Let $$\alpha, \beta$$ ($$\alpha > \beta$$) be the roots of the quadratic equation $$x^2 - x - 4 = 0$$. If $$P_n = \alpha^n - \beta^n$$, $$n \in \mathbb{N}$$, then $$\frac{P_{15}P_{16} - P_{14}P_{16} - P_{15}^2 + P_{14}P_{15}}{P_{13}P_{14}}$$ is equal to _____

We have $$\alpha, \beta$$ as roots of $$x^2 - x - 4 = 0$$ with $$\alpha > \beta$$, and $$P_n = \alpha^n - \beta^n$$. Since $$\alpha$$ and $$\beta$$ satisfy $$x^2 = x + 4$$, we get the recurrence $$P_n = P_{n-1} + 4P_{n-2}$$ for all $$n \geq 2$$.

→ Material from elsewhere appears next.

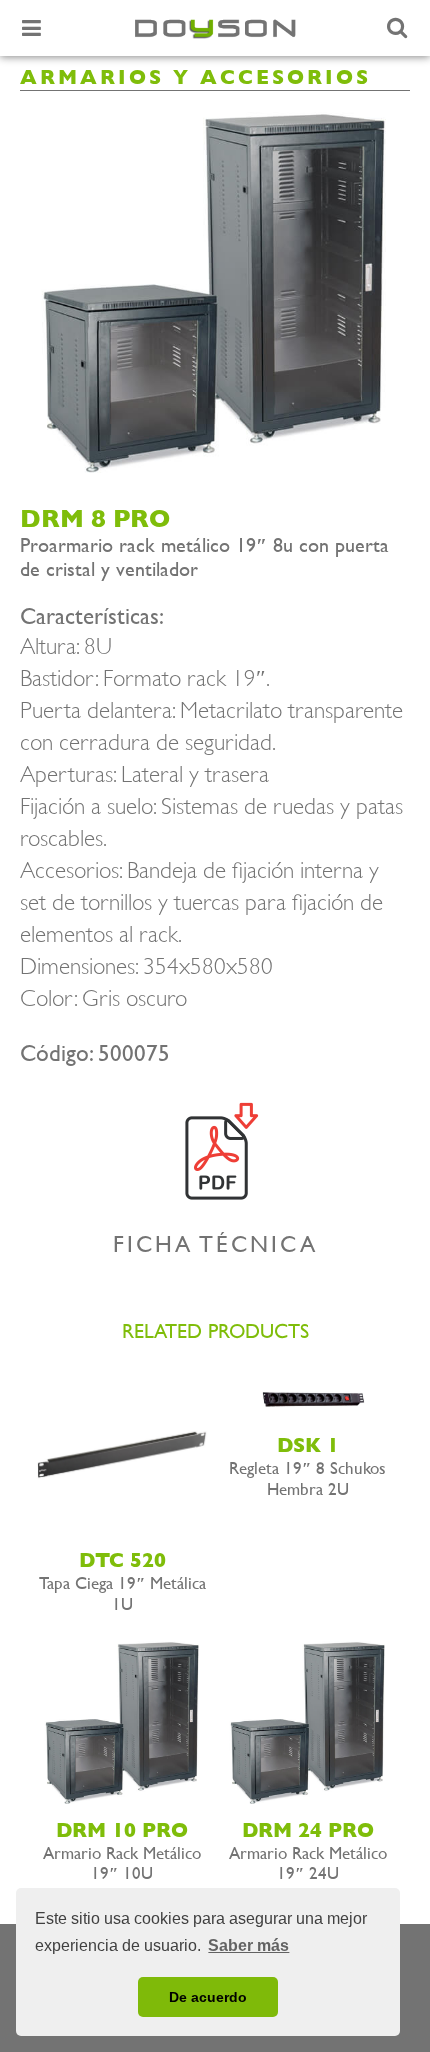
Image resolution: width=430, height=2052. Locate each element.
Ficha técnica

We simplify the given expression $$\frac{P_{15}P_{16} - P_{14}P_{16} - P_{15}^2 + P_{14}P_{15}}{P_{13}P_{14}}$$. Factoring the numerator: $$P_{16}(P_{15} - P_{14}) - P_{15}(P_{15} - P_{14}) = (P_{15} - P_{14})(P_{16} - P_{15})$$.

From the recurrence $$P_n = P_{n-1} + 4P_{n-2}$$, we get $$P_n - P_{n-1} = 4P_{n-2}$$. Hence $$P_{15} - P_{14} = 4P_{13}$$ and $$P_{16} - P_{15} = 4P_{14}$$.

The expression becomes $$\frac{4P_{13} \cdot 4P_{14}}{P_{13}P_{14}} = \frac{16\,P_{13}P_{14}}{P_{13}P_{14}} = 16$$.

Hence, the correct answer is $$\boxed{16}$$.